It was bitterly cold outside, but it was warm in St. Seraphim of Sarov Orthodox Church in Dillingham last week. Incense hung in the air as parishioners prayed and sang the Christmas service.
Four boys and men made their way to the front of the church and began spinning large wooden stars covered in tinsel, with pictures of saints at their center. This is the beginning of Slaviq. For seven days, carolers traveled from house to house with the stars, and some traveled to other communities as well. The tradition of “starring” symbolizes the biblical story of the wise men following a star to find the infant Jesus.
“Everyone should have respect following the star, just like the wisemen. We’re proclaiming the birth of Christ to as much people as possible,” said John Casteel, speaking at the Dillingham parish house following the service.
The parish house was the first stop for the stars, where people sang and rested. Slaviq originated in Ukraine, but it has a long tradition in Bristol Bay. That tradition has changed over the years, as dog-sleds were replaced by snow-gos, which were eventually replaced by air travel. Marilyn Casteel prepared that first potluck. She has watched Slaviq change over the years.
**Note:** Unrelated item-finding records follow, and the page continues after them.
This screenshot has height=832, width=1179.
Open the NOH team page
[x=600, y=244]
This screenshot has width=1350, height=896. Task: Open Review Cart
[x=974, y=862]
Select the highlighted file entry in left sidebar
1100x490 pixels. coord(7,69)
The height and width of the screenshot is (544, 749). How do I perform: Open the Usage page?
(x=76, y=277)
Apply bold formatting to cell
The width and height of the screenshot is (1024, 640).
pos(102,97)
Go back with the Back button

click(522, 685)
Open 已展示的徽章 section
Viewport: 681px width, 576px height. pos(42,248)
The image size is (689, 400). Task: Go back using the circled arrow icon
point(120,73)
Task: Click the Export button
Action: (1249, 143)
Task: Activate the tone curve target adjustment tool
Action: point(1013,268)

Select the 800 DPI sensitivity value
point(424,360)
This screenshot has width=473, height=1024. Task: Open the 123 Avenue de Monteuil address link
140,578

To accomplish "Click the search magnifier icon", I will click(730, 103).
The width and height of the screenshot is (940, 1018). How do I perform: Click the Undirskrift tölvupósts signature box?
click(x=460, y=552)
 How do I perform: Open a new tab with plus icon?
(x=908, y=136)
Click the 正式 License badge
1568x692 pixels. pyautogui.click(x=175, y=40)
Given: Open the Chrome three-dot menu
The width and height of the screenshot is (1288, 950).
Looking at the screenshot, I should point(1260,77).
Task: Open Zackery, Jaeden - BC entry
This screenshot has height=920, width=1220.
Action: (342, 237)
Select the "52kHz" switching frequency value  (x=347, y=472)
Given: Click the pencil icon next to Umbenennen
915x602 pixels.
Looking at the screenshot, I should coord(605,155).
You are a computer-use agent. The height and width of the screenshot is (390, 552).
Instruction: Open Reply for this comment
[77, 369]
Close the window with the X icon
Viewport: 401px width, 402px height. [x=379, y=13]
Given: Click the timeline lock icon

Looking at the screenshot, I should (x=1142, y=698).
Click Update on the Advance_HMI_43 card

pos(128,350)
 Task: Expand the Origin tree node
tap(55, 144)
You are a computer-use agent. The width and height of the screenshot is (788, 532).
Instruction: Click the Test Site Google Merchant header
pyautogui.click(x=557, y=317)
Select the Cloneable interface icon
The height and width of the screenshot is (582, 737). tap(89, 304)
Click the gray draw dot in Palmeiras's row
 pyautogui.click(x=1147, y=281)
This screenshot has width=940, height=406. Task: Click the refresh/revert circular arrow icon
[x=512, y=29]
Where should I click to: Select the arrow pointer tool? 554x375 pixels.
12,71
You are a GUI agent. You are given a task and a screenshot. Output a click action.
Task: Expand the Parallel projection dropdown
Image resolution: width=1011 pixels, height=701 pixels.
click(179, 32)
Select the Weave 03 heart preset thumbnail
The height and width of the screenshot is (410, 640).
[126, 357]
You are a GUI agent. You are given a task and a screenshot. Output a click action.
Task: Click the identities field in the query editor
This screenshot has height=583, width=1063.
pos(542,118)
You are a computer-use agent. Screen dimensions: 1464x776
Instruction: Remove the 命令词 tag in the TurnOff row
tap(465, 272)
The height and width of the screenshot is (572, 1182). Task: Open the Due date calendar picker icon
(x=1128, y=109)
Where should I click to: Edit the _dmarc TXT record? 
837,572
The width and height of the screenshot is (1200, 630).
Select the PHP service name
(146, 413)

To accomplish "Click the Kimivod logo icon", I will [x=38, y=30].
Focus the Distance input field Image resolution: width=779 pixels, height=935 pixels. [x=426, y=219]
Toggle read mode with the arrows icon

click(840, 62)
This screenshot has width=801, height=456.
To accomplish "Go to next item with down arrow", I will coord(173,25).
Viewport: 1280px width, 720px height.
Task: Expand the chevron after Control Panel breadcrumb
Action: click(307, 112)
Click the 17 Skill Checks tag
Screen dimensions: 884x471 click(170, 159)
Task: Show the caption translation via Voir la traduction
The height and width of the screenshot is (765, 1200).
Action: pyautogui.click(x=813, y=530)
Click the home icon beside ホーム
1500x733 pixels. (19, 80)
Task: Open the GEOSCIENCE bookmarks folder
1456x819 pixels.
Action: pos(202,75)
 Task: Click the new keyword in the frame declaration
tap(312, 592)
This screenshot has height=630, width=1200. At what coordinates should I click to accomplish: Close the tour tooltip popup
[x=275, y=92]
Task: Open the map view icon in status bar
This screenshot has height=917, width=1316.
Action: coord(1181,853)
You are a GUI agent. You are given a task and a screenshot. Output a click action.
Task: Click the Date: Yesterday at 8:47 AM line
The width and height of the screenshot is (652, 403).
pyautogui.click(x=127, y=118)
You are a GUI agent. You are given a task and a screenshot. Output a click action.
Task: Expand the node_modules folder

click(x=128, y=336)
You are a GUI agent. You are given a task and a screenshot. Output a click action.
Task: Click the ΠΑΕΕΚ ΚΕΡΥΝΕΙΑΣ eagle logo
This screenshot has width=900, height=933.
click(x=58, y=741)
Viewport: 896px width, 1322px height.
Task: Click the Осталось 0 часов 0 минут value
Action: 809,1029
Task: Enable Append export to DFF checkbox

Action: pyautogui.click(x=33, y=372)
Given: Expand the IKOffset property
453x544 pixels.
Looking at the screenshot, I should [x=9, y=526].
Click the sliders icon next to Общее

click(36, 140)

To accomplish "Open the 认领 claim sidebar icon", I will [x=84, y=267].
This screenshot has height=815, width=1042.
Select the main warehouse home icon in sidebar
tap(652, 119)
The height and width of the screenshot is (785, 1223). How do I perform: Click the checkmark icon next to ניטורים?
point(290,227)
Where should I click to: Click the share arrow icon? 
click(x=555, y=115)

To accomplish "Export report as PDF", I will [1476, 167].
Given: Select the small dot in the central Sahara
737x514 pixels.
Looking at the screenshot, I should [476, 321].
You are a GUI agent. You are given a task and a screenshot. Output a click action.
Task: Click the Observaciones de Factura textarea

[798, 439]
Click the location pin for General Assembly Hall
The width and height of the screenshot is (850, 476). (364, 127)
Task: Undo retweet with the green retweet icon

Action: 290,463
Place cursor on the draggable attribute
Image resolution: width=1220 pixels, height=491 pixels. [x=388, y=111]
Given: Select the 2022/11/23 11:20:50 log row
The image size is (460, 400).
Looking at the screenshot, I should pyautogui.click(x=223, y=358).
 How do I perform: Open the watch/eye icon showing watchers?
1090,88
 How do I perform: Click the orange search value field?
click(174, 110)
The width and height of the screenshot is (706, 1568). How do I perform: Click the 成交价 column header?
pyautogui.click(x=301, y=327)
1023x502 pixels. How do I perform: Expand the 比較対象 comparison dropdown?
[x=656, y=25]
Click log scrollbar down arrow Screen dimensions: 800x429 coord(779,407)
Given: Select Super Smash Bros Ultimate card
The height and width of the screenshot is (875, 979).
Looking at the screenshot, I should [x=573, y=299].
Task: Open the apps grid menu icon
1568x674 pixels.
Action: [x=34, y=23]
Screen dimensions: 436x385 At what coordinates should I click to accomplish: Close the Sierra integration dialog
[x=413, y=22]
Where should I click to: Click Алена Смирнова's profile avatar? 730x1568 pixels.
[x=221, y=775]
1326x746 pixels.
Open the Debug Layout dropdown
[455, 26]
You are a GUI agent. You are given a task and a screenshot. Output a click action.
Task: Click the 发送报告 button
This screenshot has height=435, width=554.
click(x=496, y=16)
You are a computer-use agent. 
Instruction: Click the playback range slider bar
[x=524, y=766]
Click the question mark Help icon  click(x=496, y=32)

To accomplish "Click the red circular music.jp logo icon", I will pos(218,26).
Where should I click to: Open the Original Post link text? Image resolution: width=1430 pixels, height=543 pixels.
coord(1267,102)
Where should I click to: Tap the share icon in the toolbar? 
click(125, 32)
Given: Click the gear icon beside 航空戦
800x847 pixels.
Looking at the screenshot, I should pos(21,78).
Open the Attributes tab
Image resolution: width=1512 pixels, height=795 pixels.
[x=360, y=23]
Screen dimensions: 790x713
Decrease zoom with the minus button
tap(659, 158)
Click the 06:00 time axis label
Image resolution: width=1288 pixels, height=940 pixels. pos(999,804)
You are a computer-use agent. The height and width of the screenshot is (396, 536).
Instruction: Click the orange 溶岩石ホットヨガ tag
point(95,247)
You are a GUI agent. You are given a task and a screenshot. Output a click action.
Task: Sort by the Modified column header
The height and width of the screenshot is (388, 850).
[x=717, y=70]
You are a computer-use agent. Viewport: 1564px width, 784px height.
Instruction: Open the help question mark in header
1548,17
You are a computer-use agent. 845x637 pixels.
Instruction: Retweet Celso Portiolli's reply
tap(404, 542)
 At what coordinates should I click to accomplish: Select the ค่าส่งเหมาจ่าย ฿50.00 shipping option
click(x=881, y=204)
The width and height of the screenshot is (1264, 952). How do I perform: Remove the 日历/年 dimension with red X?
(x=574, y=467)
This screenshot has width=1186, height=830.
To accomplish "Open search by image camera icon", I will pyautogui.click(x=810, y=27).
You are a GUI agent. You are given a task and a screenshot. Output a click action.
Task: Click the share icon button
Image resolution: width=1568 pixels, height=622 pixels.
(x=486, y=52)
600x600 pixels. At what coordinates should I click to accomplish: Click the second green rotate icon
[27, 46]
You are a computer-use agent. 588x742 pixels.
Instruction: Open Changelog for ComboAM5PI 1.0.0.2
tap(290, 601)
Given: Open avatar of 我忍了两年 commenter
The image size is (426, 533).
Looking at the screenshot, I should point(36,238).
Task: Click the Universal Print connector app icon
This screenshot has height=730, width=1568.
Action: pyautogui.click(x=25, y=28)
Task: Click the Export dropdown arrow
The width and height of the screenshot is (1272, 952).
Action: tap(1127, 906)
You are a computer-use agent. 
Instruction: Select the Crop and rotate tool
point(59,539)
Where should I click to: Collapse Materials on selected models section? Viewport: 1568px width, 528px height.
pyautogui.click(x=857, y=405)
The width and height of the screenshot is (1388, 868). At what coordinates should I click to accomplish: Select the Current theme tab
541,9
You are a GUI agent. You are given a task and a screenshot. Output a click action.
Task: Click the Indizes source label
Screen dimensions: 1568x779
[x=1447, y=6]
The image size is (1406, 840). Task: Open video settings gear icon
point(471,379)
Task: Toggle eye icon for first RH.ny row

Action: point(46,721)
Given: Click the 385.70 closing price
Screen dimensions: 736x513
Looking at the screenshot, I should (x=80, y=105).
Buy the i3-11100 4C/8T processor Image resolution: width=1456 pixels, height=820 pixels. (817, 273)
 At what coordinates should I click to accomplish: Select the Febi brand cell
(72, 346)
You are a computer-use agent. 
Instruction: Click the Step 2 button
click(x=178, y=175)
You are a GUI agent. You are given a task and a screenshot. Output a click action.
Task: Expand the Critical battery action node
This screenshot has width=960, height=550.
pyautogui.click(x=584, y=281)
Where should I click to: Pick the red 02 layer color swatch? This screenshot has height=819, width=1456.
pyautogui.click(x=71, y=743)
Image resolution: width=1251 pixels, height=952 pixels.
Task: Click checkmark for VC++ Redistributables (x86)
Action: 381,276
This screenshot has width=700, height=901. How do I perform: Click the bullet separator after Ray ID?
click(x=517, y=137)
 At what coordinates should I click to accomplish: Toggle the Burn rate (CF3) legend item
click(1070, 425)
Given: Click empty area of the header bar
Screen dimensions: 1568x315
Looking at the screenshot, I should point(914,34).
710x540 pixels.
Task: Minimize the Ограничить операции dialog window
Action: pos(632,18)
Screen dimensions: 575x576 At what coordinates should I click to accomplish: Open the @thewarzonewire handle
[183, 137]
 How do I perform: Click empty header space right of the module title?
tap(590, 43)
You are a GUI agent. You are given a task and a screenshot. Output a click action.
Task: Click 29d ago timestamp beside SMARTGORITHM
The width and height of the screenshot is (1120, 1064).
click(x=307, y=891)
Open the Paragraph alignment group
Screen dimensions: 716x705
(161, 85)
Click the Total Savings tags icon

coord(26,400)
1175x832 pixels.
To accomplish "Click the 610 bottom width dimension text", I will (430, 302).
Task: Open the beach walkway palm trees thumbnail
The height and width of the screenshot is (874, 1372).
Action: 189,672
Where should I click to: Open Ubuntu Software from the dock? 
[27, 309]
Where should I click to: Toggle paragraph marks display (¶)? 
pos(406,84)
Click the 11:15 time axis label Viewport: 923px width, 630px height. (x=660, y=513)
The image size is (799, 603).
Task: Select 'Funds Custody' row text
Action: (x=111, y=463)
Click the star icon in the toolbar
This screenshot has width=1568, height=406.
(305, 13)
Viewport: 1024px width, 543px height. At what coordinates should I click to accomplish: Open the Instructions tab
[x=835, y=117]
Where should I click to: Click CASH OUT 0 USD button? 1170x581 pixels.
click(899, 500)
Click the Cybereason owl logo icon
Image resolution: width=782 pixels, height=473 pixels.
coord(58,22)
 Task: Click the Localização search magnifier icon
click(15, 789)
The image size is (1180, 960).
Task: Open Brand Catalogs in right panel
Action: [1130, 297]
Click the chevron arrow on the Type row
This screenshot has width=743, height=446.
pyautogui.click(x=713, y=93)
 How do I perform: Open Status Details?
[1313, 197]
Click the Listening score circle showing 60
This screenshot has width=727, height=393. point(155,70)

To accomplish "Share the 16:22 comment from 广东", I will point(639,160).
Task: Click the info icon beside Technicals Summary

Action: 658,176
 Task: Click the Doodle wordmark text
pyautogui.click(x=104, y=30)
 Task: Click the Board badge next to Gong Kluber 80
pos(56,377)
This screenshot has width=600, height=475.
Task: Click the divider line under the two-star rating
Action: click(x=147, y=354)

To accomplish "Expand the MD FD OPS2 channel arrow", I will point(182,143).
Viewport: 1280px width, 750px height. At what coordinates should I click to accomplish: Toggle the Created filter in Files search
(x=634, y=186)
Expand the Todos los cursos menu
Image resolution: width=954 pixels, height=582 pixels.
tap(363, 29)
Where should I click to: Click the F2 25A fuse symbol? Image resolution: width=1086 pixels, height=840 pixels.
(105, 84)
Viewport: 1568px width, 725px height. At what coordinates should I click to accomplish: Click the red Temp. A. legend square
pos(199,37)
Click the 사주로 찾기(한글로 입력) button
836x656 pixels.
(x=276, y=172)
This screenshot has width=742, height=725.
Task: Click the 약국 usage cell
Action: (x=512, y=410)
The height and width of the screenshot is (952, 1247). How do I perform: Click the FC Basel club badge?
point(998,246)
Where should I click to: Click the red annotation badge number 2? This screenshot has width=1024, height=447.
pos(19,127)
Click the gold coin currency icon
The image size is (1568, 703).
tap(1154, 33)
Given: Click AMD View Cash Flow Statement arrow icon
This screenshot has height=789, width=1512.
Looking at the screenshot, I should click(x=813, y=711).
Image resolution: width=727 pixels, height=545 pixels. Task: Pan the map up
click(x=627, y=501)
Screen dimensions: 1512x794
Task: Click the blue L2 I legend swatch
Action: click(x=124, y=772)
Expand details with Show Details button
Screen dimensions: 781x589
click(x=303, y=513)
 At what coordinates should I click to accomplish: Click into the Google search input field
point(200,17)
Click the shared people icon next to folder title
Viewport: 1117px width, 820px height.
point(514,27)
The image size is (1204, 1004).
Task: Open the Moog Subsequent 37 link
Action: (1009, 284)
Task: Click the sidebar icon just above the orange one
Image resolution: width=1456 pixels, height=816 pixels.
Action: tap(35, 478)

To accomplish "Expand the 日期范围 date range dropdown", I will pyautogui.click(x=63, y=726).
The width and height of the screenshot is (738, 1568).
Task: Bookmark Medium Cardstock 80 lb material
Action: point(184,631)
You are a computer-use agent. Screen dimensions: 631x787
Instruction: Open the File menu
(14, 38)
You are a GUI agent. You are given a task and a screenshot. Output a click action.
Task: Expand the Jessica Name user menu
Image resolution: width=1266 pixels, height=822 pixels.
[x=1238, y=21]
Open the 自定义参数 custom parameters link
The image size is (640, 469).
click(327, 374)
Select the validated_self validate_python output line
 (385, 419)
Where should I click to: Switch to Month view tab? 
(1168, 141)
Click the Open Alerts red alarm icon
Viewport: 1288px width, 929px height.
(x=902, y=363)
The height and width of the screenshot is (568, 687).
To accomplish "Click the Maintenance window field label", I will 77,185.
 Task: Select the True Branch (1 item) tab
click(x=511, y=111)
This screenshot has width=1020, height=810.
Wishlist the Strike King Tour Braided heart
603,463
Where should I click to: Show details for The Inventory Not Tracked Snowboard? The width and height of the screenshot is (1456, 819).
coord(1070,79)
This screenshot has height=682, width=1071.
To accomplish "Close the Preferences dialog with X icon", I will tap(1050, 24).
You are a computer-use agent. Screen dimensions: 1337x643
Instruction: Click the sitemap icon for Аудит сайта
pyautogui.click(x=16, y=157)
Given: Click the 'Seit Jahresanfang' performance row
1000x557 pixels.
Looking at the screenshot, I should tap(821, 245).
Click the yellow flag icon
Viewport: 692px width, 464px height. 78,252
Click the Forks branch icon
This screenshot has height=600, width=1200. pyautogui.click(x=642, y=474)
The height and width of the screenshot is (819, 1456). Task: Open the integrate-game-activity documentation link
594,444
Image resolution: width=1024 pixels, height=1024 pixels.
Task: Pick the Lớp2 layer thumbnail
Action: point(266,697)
“I could remember a long time ago – I must have been about six or seven,” she said. “Not many of us had vehicles. Everybody ran around in their snow machines. We dressed really warm, a bunch of us hopped in the back of trucks, and off we went. And there was a lot of people.”
Now, the visits are a little more scheduled. But when she was growing up, the groups of singers were less predictable.
“You know, we’d leave the light on in the house, and go to bed, and when the star came to the house, whether it be 2, 3 o’clock in the morning, we’d hear them – my dad would hear them. And we’d all get up, and they’d sing and eat, and we went back to bed,” she said.
After the meal at the parish house, the congregation split up. Each group was bringing a star to sing at houses around the community. One of the houses was close by, and a spread of stew, bread and cookies awaiting the visitors.
“There’s two Dillingham stars, one Aleknagik, and one Portage [Creek],” said Tod Dancer. He described the stars’ circuitous paths around the region and back to their home parishes.
“Aleknagik’s going to go up the lakes,” he said. “Portage is leaving tomorrow morning, and then Aleknagik’s leaving in the afternoon to New [Stuyahok]. Both of them will be up in New Stu.”
Those stars would then travel to Koliganek and Ekwok before returning to their home parishes in time for Orthodox New Year’s Eve on January 13.
“I just remember it being a really bumpy ride behind my dad going to New Stu. But we were going to Stu – going to Slaviq,” said Ida Nelson.
Nelson lives in Igiugig, and she does a lot of jobs in the village – she’s the school cook, the head tribal clerk and the fuel manager. She said that Igiugig went starring on Tuesday, and that a group from Kokhanok was arriving on Wednesday afternoon. Nelson has been celebrating Slaviq since she was a kid.
“I remember my mom making us clean the house every week right before Slaviq,” she said. “‘Cause we would have a regular Western Christmas, and then right after that we would go right into getting the house cleaned and ready. We would even have to paint our house.”
For Nelson, Slaviq holds many memories from when she was growing up, as well as the traditions that her family and other elders passed on. She said it is important for her to help carry them on.
“It’s just a really happy time for us, and me, at least. And then my kids even enjoy it, cause they get ready for it too, because of my excitement for it,” she said. “I just want to say blasnego to everyone in Bristol Bay, and everyone have a good, happy New Year.”